Gotti heard calling jury tampering 'ingenious move'John "Junior" Gotti called an effort he allegedly masterminded to derail a federal jury-tampering investigation an "ingenious move" as he tried to impress his late father in a tape-recorded 1994 jailhouse conversation that was played at the Gambino family prince's murder-and-racketeering trial Wednesday.
Gotti, according to earlier testimony from former lieutenant John Alite, set up a plan to identify and compromise jurors in the 1989 heroin trafficking trial of his uncle Gene Gotti, and then stymied a federal probe by having brother-in-law
Carmine Agnello take responsibility after Agnello got an immunity grant from a grand jury.
His father, Gambino boss John J. Gotti, imprisoned in 1994 in Marion, Ill., was skeptical - at least on tape. He told his son he hadn't known about the plan in advance and didn't like the idea of family members talking to a grand jury under any circumstances.
"If there was a church I robbed and I had the steeple sticking out of my --, I wouldn't say nothin,' " Gotti told his son on the tape played in federal court in Manhattan.
The younger Gotti said it had stopped prosecutors in their tracks.
"From what I was told, it was a very ingenious move," he told his father. " . . . I was told by all the lawyers, all the lawyers involved, it was a very ingenious move."
His father praised him: "Well then, whoever done it should get stripes or somethin.' "
"Junior" Gotti, 45, of Oyster Bay, is being tried for the fourth time in five years on racketeering charges.
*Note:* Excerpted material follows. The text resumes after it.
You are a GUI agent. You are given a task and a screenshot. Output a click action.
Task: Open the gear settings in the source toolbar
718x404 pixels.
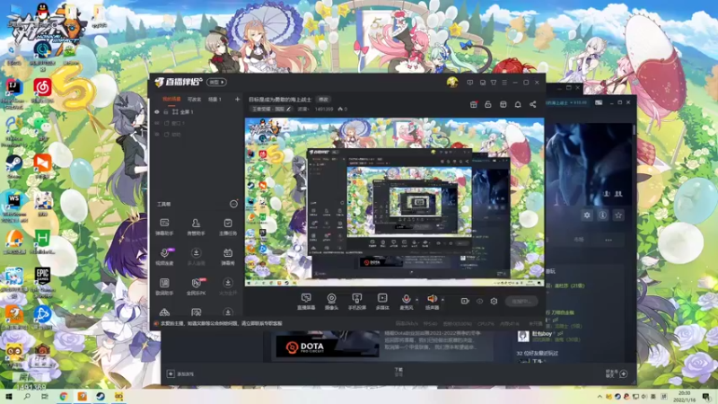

His first three trials ended in hung juries, but Alite is a new witness, and his testimony that the younger Gotti oversaw a system of spotters with walkie-talkies to track and identify anonymous jurors is a new allegation. Prosecutors Wednesday called Mineola lawyer Robert LaRusso, who prosecuted Gene Gotti, to describe how two earlier trials ended in hung juries. LaRusso also testified how one juror in Gene Gotti's 1989 retrial was disqualified after getting an anonymous note and was replaced by an alternate juror who, it turned out, had been tampered with. Another former prosecutor described how Agnello "took the weight" before the grand jury.
That was Gotti's plan, Alite testified two weeks ago: "
Carmine would get the immunity, and once he gets the immunity he would BS the government and take the blame for everything, because once he gets immunity, the government can't do nothing about it."
In earlier testimony Wednesday, a prosecution informant admitted on cross-examination that he wasn't sure John "Junior" Gotti ever received tribute payments from him in 2004 that he had described on Monday, leaving Gotti's claim that he withdrew from the mob in the late 1990s viable.
Former Gotti associate Michael Finnerty, one day after testifying about a $5,000 payment in 2004 that appeared to puncture Gotti's defense that he left the mob before the five-year statute of limitations for racketeering, conceded he passed the payment through an associate, not to Gotti.
"When he was the boss," Finnerty told defense lawyer Charles Carnesi. "He had crew members above me and I gave the money to them."